HMO’s = HEALTH OR PROFIT MAINTENANCE ORG?

The managed care industry has grown dramatically in recent years.
Employers, insurance carriers, hospitals and the general public have
sought alternative means or providing comprehensive health care at
reduced costs. The result in California has been HMO’s, which is the
most cost effective option for employers trying to find health insurance
for their employees. The HMO advertises that it will provide quality
health care. Unfortunately, in many cases, appropriate health care is
denied due to financial incentives the HMO gives to its doctors to
provide less care (ie. fewer blood tests, x-rays and referrals to
specialists etc.) In other words, to control costs, the HMO incentizes
“top sheet” analysis.

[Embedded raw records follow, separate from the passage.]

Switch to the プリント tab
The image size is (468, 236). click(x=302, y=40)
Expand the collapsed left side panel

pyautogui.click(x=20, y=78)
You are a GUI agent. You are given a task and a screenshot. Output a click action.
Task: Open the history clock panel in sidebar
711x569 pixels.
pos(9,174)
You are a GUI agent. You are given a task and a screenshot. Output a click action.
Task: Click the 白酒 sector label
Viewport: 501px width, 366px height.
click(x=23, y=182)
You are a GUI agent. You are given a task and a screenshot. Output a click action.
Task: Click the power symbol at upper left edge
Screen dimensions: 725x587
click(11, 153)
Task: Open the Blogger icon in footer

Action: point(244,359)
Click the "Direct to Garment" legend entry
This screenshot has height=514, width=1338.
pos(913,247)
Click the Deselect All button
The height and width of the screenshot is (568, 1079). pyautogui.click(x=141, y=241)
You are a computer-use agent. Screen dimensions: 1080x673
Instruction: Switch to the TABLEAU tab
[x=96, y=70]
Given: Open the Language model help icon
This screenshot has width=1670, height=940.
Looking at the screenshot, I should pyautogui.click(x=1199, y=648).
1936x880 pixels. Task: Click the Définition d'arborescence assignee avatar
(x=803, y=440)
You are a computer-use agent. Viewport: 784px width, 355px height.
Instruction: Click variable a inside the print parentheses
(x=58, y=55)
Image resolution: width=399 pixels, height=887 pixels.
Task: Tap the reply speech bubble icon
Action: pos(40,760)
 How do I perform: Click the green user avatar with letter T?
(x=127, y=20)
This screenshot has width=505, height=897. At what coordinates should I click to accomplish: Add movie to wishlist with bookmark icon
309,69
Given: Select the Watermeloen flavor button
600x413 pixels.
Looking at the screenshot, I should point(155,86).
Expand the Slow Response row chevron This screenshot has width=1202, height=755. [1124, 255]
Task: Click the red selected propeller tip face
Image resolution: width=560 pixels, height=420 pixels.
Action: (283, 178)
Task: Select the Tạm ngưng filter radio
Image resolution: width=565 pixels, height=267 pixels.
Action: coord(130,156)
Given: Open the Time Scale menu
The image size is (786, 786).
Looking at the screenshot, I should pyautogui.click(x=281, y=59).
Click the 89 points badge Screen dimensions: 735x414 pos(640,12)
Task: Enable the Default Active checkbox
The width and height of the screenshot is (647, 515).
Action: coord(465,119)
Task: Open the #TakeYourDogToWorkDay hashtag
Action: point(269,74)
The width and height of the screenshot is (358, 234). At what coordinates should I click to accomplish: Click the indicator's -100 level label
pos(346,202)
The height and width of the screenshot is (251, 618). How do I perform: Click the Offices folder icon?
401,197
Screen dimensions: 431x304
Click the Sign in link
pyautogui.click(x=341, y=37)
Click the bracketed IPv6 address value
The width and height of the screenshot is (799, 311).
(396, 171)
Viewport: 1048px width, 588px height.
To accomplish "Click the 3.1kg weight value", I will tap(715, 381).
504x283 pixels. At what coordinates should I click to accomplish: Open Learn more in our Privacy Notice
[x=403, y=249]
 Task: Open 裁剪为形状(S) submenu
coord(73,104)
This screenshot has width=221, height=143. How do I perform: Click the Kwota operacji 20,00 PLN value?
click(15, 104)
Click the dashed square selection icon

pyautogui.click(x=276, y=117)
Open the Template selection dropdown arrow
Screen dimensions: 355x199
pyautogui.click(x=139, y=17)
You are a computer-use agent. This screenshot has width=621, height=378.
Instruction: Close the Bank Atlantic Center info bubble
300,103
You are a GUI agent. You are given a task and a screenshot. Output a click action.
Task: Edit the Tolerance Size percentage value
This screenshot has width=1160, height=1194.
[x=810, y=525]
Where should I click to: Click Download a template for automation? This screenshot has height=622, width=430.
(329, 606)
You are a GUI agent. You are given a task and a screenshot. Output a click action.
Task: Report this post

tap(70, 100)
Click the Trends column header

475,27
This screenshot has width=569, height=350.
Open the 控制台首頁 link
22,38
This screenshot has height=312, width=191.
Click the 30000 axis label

In some cases this has resulted in improper
diagnosis, inadequate treatment and/or a complete denial of specialized
treatment. In these instances, permanent injury or death can be the
result

One of the biggest HMO’s in southern California made a 650 million
dollar profit in 1998. They also drew several lawsuits that resulted in
a loss of several million of those dollars. Putting profits ahead of
patient care is flat out wrong! Disguising their profit motives as
“fiscally responsible medicine” is at least condescending if not
sickening. If you would like to know more about your rights as a
consumer, let us know.

The choice of a HMO or fee-for-service medicine is simple to me. It’s a
choice of reasonable care at a HMO or bankruptcy caused by fee-for-service
medical providers.

Make no mistake about it, fee-for-service medicine is too expensive. It’s
just that simple. If you don’t think that the medical folks will take all
(and I do mean ALL) of your assets (house, bank account, auto, everything
you have), just get sick without insurance. You will be a believer quick!
There is no teacher as good as experience.